◆ **Task details**
Where the string "size" shows up in a line of the records, copy that line.

◆ **Entries provided**
◇ ◇ ◇ ◇ ◇

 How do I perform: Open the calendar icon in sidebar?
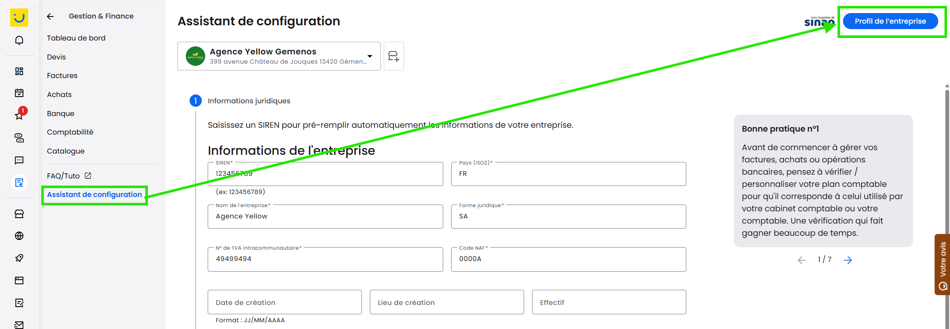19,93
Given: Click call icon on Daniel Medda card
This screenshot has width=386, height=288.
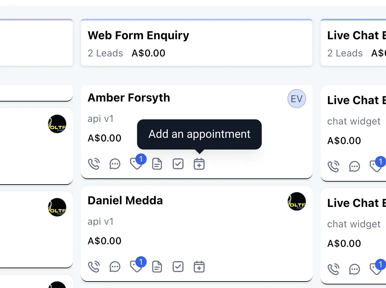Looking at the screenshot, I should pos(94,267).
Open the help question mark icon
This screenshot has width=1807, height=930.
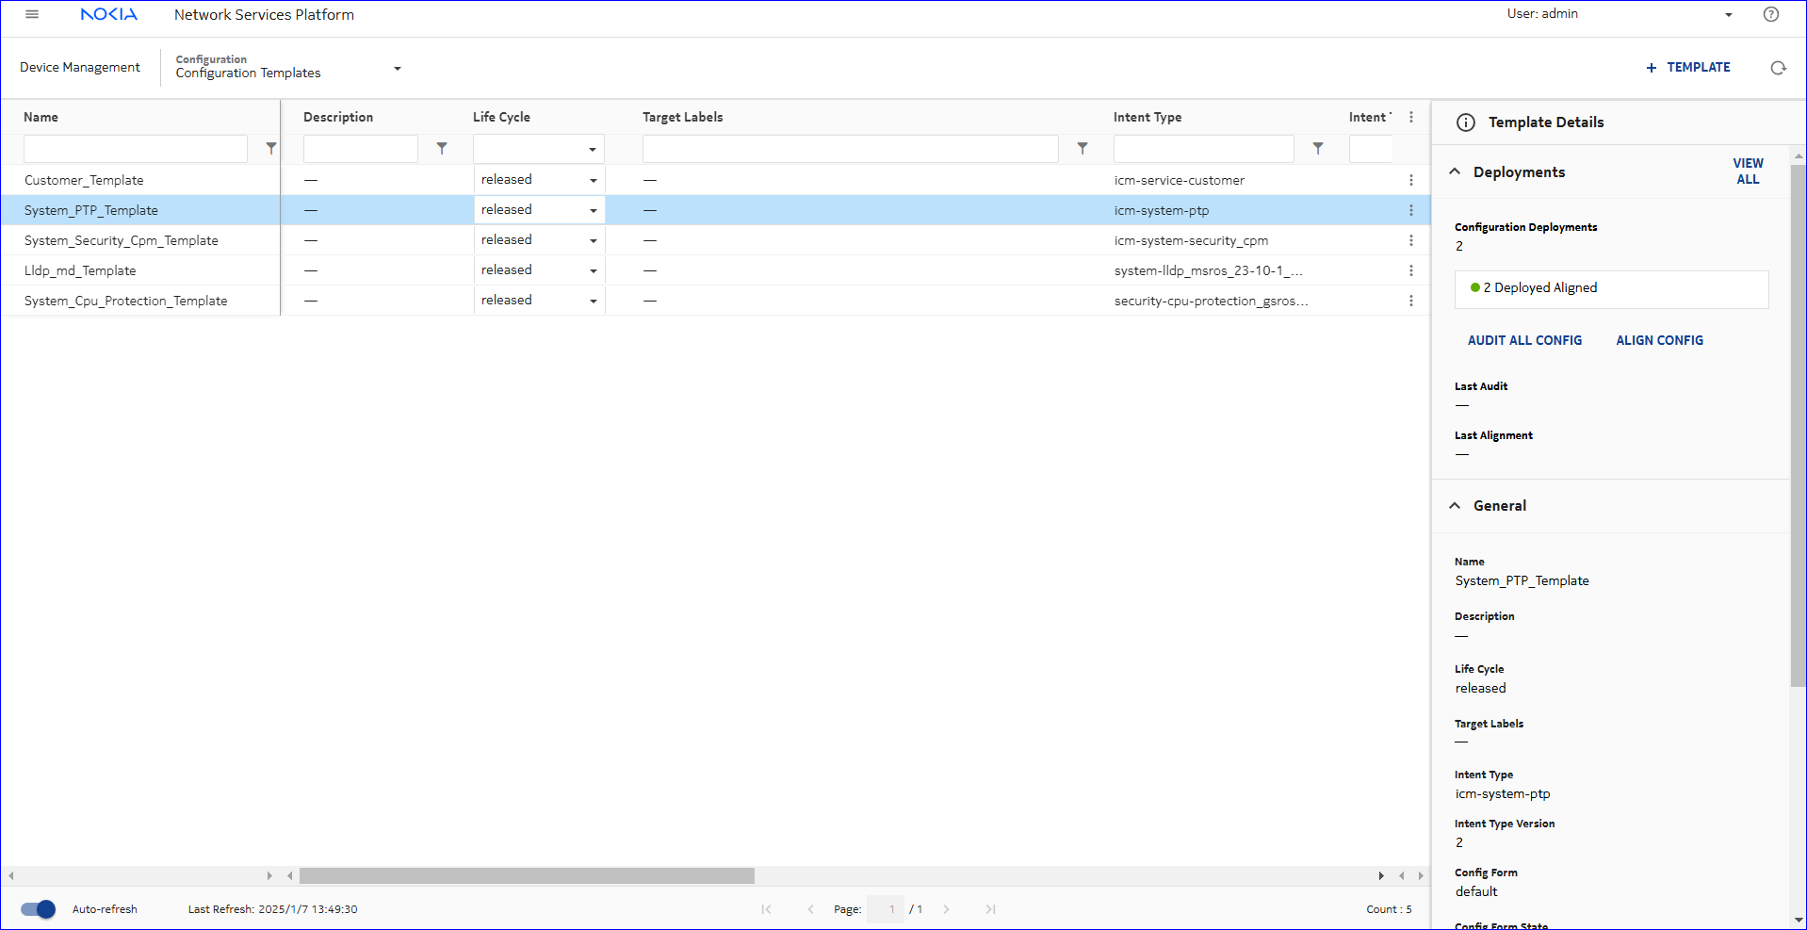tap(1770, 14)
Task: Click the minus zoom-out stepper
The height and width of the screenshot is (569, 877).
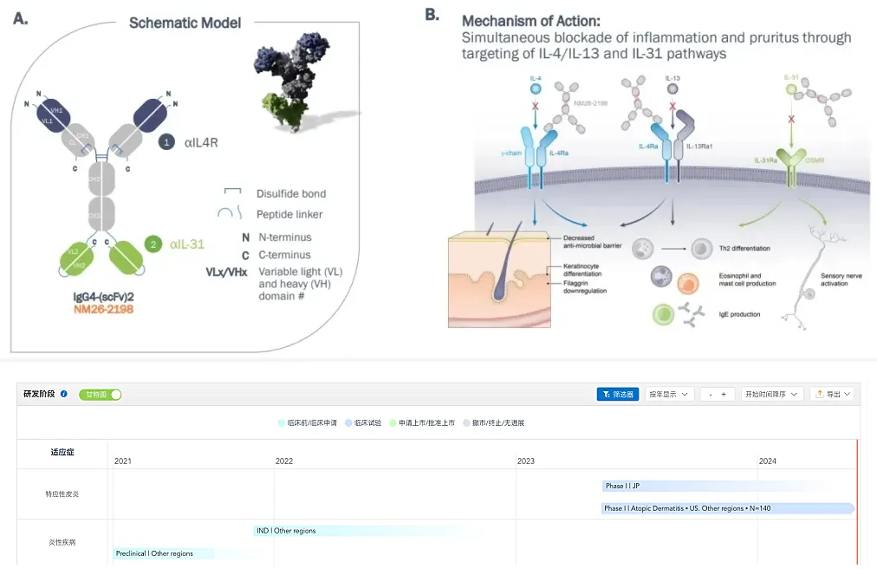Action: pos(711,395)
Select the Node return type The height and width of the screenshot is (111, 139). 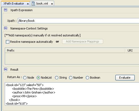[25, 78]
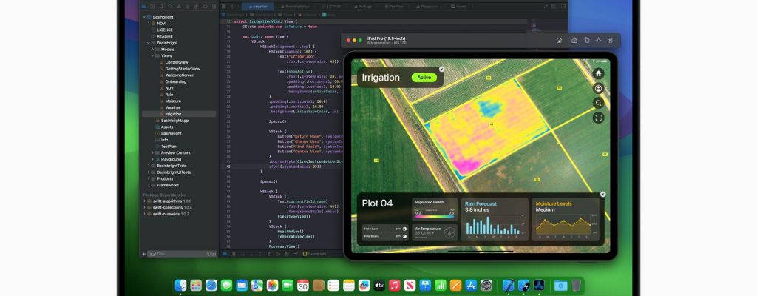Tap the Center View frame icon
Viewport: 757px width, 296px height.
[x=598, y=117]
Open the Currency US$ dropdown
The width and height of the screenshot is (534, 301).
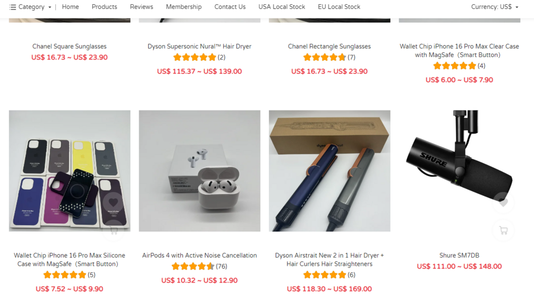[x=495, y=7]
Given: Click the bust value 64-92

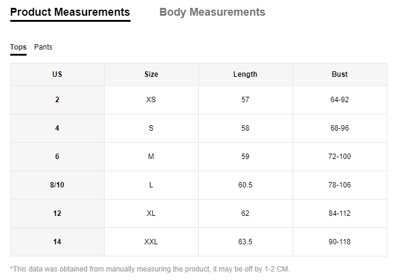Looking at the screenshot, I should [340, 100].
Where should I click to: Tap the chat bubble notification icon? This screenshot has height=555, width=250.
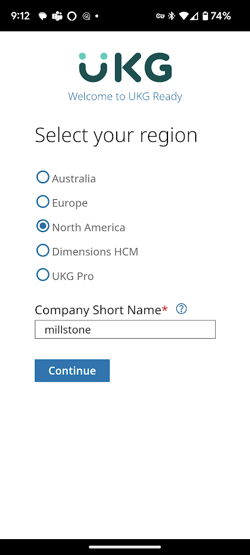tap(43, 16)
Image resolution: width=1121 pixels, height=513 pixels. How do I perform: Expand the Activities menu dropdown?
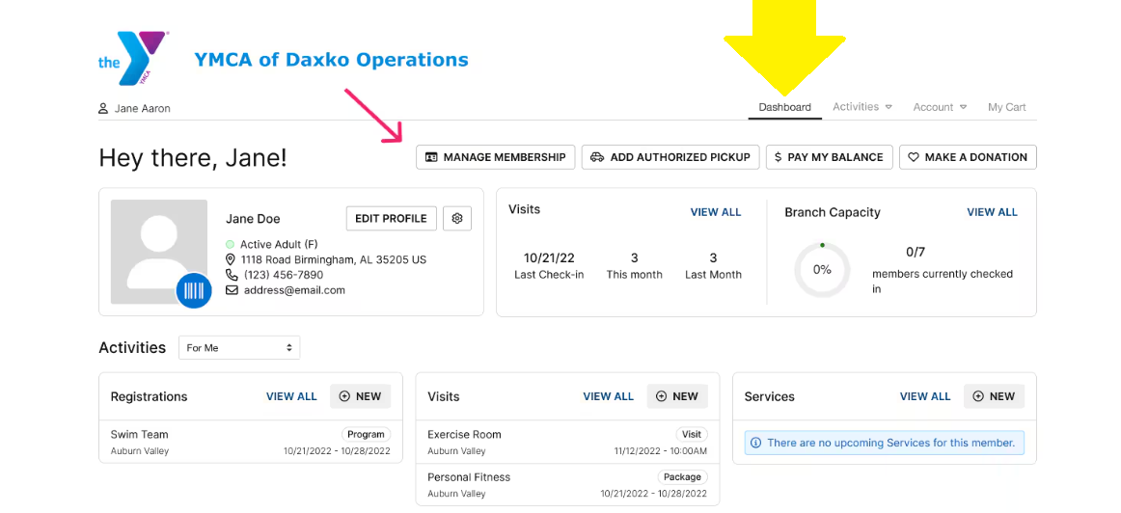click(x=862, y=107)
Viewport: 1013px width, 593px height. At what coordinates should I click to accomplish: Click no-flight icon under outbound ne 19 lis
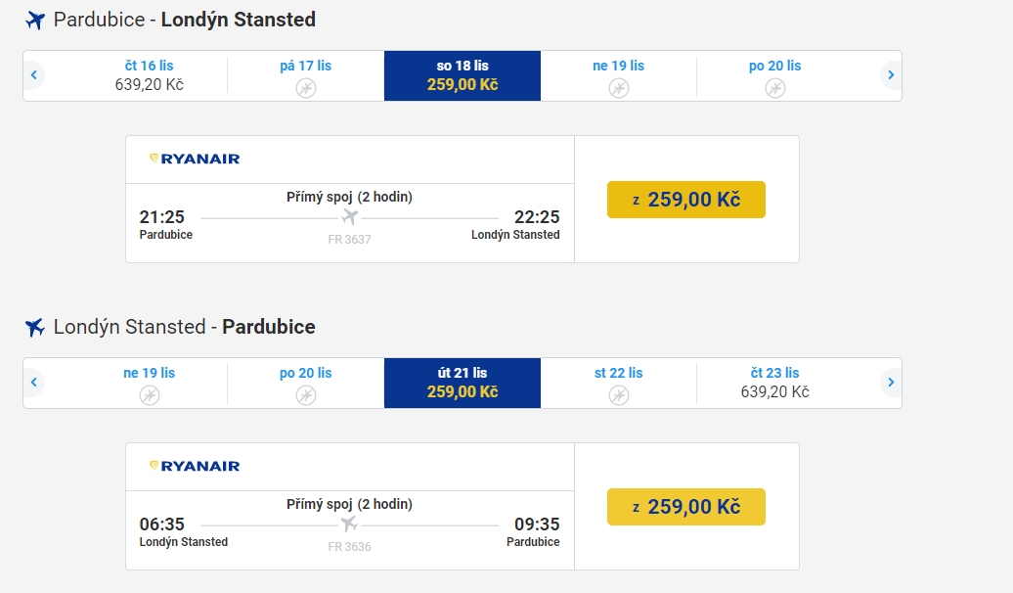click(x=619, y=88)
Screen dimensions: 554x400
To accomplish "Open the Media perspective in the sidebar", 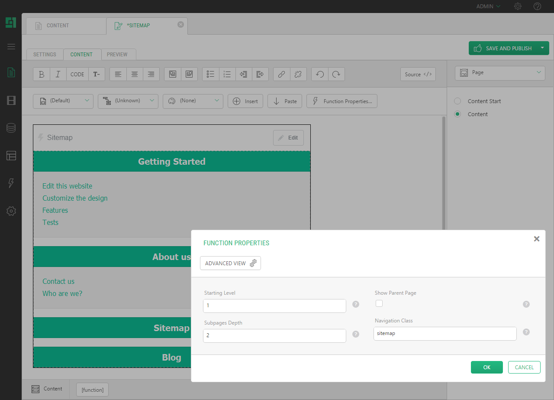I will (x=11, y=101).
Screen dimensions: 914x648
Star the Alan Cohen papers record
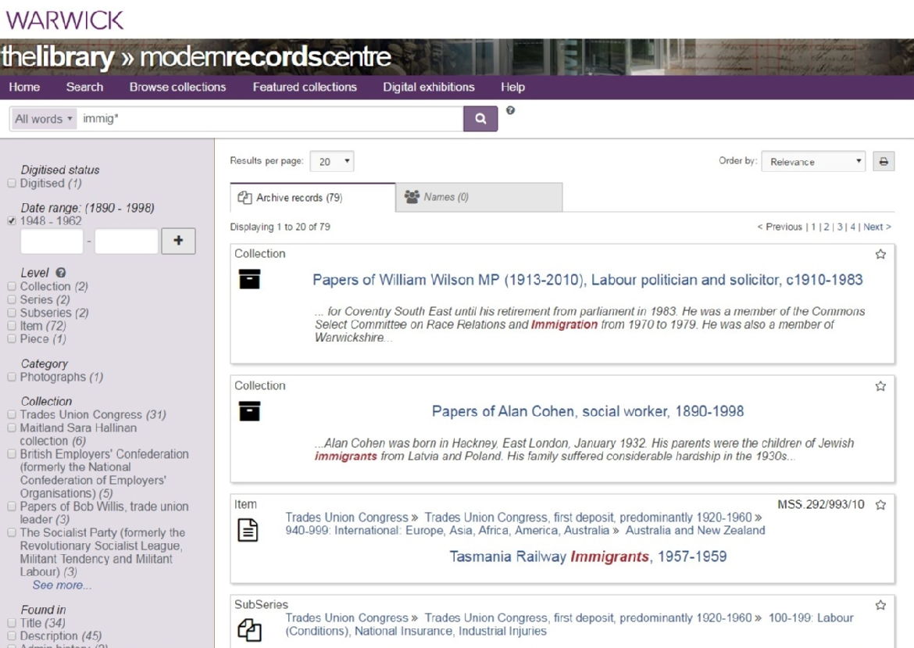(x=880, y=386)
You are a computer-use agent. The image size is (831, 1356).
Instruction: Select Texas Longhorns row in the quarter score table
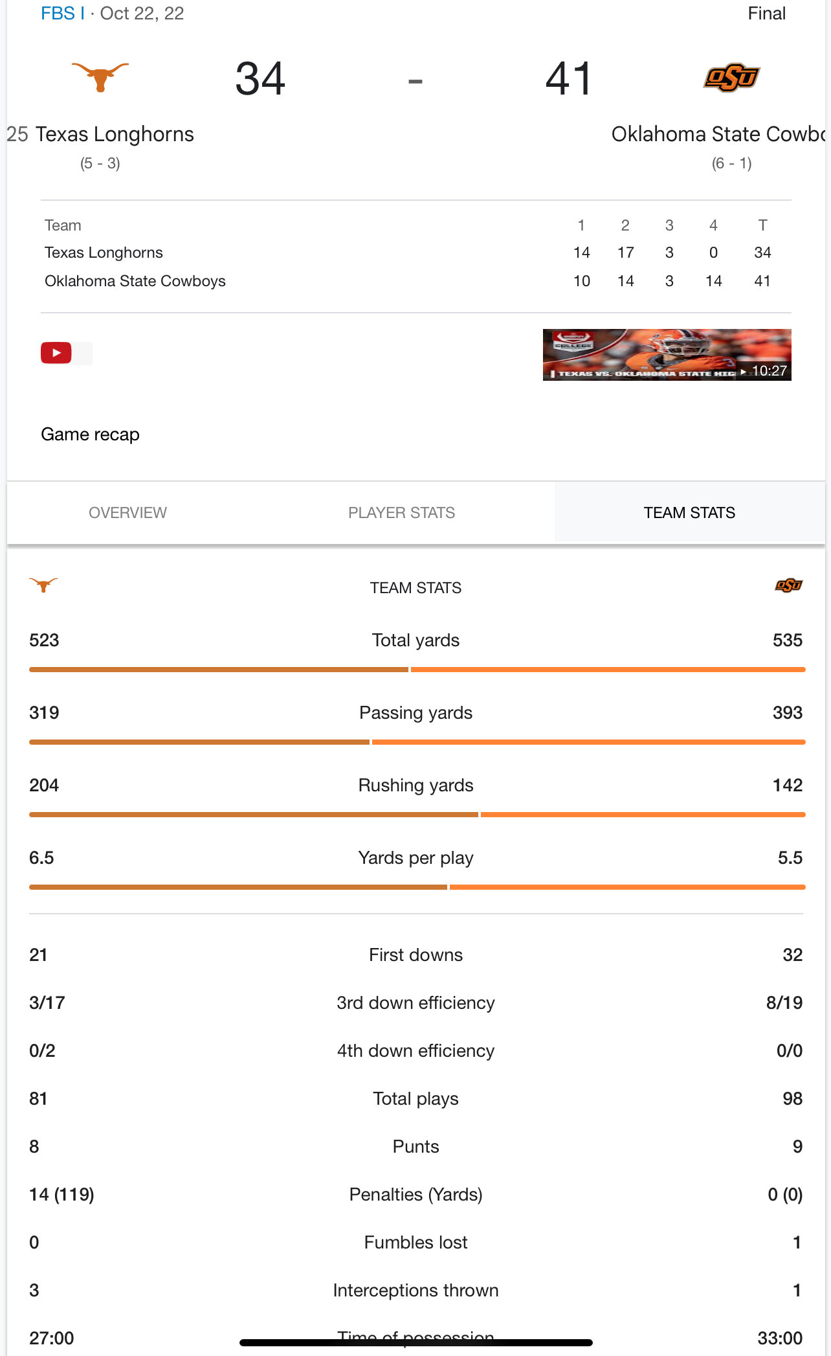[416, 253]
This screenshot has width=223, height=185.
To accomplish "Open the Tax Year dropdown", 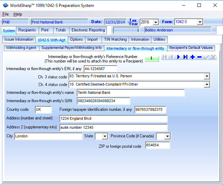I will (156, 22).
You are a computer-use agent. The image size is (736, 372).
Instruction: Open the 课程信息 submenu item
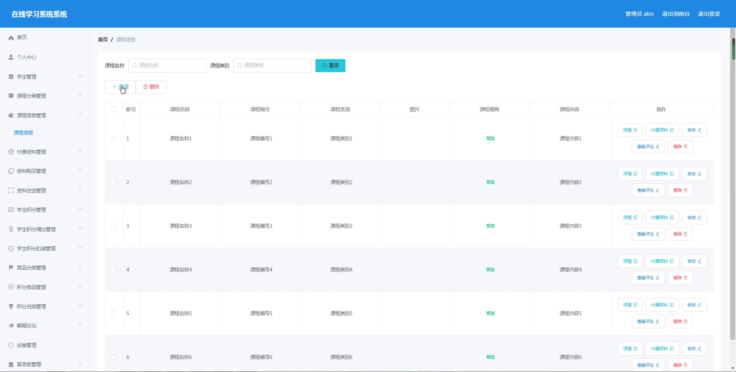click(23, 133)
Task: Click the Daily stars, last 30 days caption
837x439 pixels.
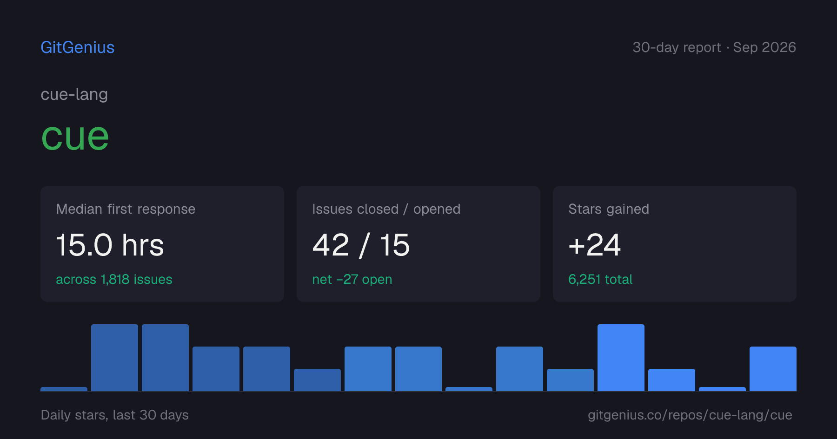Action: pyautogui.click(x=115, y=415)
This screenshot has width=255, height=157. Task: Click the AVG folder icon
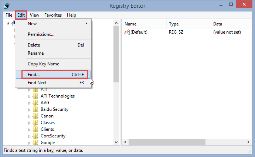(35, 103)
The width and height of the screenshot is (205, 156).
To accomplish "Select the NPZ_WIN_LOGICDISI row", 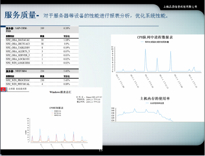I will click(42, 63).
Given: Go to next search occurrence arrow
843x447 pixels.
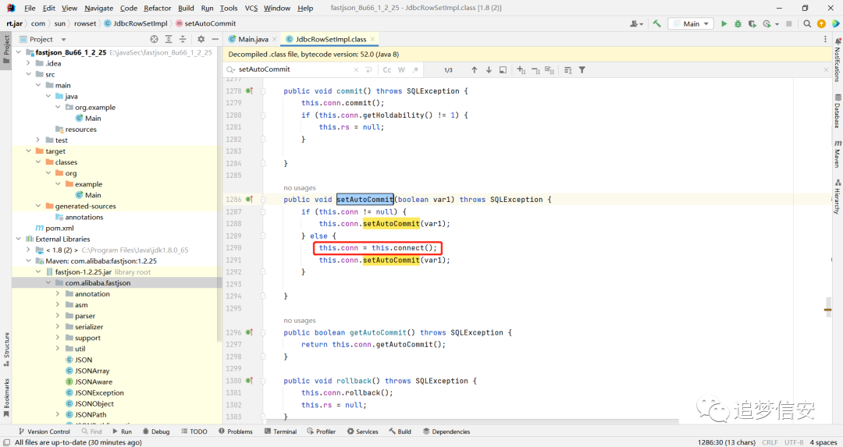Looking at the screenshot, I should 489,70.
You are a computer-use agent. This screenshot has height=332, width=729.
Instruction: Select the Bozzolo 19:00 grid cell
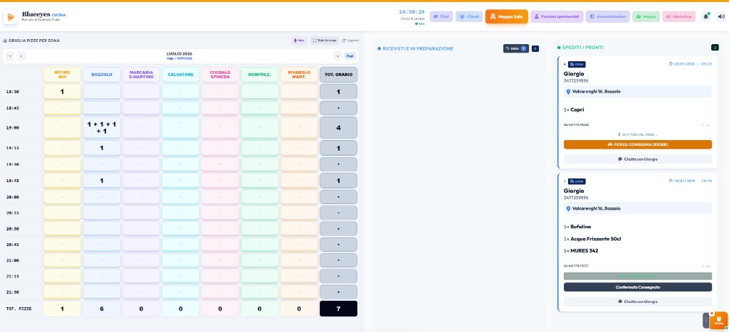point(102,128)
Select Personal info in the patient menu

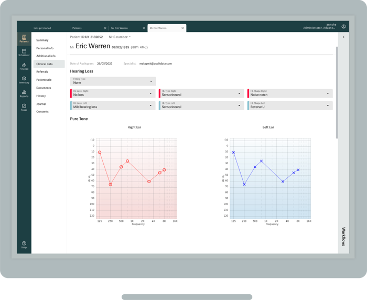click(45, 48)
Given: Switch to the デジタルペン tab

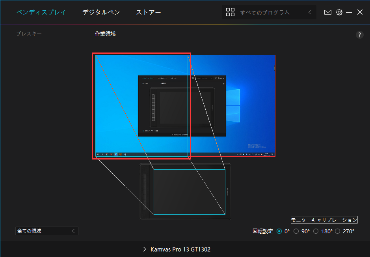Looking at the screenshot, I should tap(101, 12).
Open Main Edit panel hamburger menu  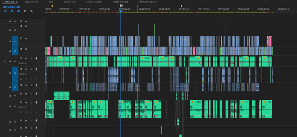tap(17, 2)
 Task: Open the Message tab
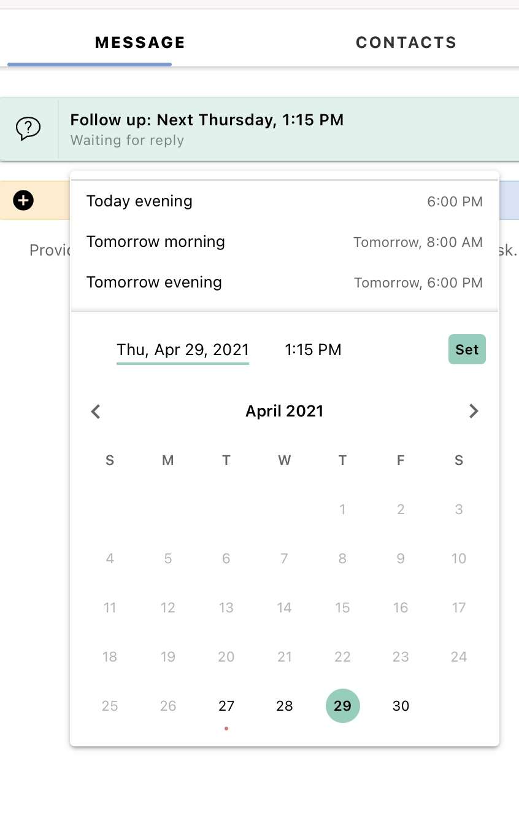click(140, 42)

◇ ◇ ◇ ◇ ◇

◆ **Answer area**
You are a computer-use agent. The image size is (831, 1356).
You are a computer-use agent. The image size is (736, 372).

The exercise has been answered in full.